→ **Material to process**
────────────────

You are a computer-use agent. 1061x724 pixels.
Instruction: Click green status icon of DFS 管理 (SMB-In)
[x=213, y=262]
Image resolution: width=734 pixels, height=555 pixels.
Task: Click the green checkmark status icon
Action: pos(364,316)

────────────────

→ **About this task**
Everything in the data should be copied exactly. Leave nothing out.

→ **Response box**
You are a computer-use agent. 1061x724 pixels.
Instruction: Click green status icon of DFS 管理 (SMB-In)
[x=213, y=262]
Image resolution: width=734 pixels, height=555 pixels.
Task: Click the green checkmark status icon
Action: pos(364,316)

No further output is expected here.